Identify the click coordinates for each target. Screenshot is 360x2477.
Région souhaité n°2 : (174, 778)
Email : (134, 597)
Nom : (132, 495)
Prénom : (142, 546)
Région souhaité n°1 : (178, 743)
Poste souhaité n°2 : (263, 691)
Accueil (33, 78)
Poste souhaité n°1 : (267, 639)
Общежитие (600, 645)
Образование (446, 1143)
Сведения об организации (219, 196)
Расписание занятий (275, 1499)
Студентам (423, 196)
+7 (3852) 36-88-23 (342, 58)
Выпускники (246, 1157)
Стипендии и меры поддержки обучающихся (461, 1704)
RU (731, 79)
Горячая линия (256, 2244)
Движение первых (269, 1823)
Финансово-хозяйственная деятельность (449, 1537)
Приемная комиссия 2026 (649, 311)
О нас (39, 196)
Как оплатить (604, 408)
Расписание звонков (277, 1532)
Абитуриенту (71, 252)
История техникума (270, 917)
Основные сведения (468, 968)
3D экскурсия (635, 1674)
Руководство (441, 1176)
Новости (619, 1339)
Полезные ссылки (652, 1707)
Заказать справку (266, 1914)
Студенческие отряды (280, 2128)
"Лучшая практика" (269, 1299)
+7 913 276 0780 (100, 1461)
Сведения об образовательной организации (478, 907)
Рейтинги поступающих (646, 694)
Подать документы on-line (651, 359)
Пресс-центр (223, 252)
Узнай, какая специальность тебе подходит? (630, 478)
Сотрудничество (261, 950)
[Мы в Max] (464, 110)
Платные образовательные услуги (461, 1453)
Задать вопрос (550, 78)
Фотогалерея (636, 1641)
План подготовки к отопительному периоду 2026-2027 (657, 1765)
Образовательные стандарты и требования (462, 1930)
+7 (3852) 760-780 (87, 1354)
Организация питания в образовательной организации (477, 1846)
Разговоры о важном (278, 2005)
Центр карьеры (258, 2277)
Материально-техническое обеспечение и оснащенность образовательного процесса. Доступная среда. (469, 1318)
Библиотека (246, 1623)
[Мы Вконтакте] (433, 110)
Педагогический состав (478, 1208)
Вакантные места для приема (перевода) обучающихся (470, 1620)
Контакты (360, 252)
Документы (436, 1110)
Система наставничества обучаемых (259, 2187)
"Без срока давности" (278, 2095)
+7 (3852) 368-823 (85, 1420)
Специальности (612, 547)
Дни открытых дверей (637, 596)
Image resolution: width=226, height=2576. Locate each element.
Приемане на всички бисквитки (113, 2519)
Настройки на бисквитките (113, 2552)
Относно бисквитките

───

Required work =>
Copy each line above that has the word "Région".

Result =>
Région souhaité n°2 : (174, 778)
Région souhaité n°1 : (178, 743)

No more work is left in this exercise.